**Detalles del problema:** Cite textualmente el tramo de los registros que va desde la línea que contiene "Click the transfer arrows icon" hasta la línea que contiene "coord(169,35)", ambas incluidas.

**Información proporcionada:**
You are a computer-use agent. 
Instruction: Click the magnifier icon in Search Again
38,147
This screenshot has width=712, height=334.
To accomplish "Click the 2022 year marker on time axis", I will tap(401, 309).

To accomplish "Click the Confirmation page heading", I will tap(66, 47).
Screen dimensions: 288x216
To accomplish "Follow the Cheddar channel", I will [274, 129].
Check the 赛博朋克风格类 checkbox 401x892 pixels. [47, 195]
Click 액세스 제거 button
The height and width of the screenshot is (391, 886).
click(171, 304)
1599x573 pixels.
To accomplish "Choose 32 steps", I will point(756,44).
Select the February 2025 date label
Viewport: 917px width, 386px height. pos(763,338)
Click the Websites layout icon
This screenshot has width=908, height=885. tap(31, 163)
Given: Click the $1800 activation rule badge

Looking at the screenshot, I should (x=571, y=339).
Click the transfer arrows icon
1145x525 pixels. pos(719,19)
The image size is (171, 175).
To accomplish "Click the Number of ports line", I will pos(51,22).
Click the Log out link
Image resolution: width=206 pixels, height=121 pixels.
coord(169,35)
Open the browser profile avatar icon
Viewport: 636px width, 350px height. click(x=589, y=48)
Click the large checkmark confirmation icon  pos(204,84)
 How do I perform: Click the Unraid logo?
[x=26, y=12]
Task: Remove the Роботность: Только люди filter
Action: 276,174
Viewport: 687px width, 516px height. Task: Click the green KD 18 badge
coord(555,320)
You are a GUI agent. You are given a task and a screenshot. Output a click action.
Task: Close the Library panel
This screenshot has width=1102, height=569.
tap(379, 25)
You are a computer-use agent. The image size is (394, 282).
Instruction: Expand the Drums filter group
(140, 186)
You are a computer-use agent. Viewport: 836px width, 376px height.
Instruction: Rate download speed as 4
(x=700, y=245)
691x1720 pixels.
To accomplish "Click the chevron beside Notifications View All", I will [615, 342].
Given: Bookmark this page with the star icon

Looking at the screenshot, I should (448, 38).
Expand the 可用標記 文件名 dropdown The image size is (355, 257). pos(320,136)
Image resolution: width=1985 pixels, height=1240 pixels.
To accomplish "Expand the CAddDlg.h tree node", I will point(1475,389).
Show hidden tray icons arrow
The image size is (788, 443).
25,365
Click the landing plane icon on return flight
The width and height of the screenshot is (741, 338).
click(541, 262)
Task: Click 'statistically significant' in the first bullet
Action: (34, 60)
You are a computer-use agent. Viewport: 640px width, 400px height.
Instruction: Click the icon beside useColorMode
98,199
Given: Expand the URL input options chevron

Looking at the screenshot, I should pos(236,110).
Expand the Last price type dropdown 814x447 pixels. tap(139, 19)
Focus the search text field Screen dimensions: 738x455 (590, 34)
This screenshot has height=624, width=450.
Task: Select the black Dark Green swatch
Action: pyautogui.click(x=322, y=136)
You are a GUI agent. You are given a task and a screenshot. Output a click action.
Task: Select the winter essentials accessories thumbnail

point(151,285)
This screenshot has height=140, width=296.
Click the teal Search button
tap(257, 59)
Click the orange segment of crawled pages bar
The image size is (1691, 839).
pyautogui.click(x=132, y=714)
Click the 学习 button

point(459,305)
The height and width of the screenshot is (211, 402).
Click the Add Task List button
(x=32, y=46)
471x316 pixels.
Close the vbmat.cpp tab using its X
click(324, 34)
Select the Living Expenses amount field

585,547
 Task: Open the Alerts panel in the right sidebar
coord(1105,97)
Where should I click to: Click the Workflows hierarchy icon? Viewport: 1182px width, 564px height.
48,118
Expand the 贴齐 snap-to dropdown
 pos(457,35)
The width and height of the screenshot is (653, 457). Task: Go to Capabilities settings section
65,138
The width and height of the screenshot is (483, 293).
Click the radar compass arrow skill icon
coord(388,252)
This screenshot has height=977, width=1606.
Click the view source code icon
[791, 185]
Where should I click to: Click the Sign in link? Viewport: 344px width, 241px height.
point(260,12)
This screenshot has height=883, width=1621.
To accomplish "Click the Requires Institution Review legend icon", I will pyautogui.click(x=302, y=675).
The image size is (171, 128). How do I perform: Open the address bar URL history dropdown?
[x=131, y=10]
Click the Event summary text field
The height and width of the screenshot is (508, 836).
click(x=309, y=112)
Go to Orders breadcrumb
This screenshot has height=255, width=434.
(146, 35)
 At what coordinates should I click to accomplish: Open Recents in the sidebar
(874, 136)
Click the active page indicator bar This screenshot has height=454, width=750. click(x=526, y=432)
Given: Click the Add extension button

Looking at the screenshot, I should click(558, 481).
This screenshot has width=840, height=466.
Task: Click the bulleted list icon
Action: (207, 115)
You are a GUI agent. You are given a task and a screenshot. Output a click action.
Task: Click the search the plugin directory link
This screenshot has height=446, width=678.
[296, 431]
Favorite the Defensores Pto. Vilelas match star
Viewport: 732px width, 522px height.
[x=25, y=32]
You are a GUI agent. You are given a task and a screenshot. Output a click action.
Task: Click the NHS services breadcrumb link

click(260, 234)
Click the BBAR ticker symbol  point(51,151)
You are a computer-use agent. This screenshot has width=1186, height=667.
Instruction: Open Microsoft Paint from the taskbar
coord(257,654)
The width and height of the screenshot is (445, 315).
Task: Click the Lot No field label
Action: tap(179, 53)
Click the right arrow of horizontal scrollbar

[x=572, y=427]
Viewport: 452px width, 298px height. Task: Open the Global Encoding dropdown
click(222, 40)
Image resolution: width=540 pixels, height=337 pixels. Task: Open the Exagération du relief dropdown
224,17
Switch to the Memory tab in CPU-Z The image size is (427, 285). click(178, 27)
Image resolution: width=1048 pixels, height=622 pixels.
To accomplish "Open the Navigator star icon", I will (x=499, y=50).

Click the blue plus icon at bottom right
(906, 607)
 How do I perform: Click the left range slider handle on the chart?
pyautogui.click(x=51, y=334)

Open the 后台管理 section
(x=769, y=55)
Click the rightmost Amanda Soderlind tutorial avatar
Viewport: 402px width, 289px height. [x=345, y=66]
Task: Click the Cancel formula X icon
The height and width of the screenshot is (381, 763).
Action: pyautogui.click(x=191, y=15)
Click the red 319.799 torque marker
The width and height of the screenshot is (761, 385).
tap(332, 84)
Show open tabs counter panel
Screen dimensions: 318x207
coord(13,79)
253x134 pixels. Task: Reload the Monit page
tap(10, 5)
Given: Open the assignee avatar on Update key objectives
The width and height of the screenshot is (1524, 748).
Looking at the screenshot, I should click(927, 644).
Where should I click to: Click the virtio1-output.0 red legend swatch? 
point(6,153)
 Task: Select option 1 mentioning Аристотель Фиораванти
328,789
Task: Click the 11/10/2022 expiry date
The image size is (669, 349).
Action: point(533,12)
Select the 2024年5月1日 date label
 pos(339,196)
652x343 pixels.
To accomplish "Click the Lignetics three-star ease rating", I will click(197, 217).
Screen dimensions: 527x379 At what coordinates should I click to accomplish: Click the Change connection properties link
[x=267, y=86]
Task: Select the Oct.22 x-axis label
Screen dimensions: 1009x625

**Solución de la tarea:**
Click the transfer arrows icon
1145x525 pixels. pos(719,19)
The image size is (171, 175).
To accomplish "Click the Number of ports line", I will pos(51,22).
Click the Log out link
Image resolution: width=206 pixels, height=121 pixels.
coord(169,35)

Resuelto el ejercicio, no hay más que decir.